**Page text**
>>>>

Service-specific guidancePlan professional proofreading services correctly
The following sections address the actual input, purpose, quality risks and deliverables of this service.
Proofreading is a defined final-stage review
Proofreading checks spelling, grammar, punctuation, consistency and visible presentation errors in a near-final document. It is different from rewriting, developmental editing and source-to-target translation review.
The expected intervention must be clear. A client may want corrections only, tracked changes, comments, a clean final copy or a separate query list for issues that cannot be resolved safely.
Translated-document proofreading
A translated document may need bilingual review of names, dates, numbers, omissions, terminology and formatting. Monolingual proofreading checks only the target text and cannot confirm whether the source meaning was translated correctly.
When source comparison is required, supply the complete source and final target files. Legal, medical and technical material may need a suitable subject reviewer as well as a language proofreader.

<<<<

**Complete the following**
(a) According to the proofreading guidance, why might a translated document need bilingual review rather than monolingual proofreading alone? Answer in one to three sentences.
(b) In the proofreading guidance, what may legal, medical and technical material need besides a language proofreader?
(c) Continue the proofreading guidance from the point where it stops.

**Dataset extract**
>>>>

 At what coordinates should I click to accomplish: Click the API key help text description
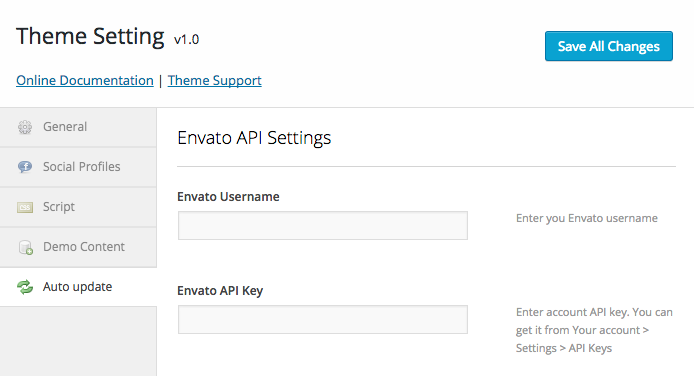[594, 330]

<<<<

**Answers for the tasks**
(a) Monolingual proofreading checks only the target text, so it cannot confirm whether the source meaning was translated correctly. Bilingual review can compare names, dates, numbers, omissions, terminology and formatting against the source.

(b) They may need a suitable subject reviewer.

(c)
Academic and professional proofreading
Theses, research papers, personal statements, reports, proposals and company documents may require consistent headings, capitalization, references, tables and language conventions.
Provide the university, publisher or organizational style guide where one exists. Proofreading improves presentation but does not guarantee academic acceptance, publication or the correctness of research conclusions.
Prepare the file for review
Send an editable document whenever possible and identify the required English variety or target-language convention. Explain whether references, formatting and tables are included in scope.
The quotation depends on word count, current writing quality, subject, file format, level of intervention and deadline. Review can normally be coordinated and delivered online.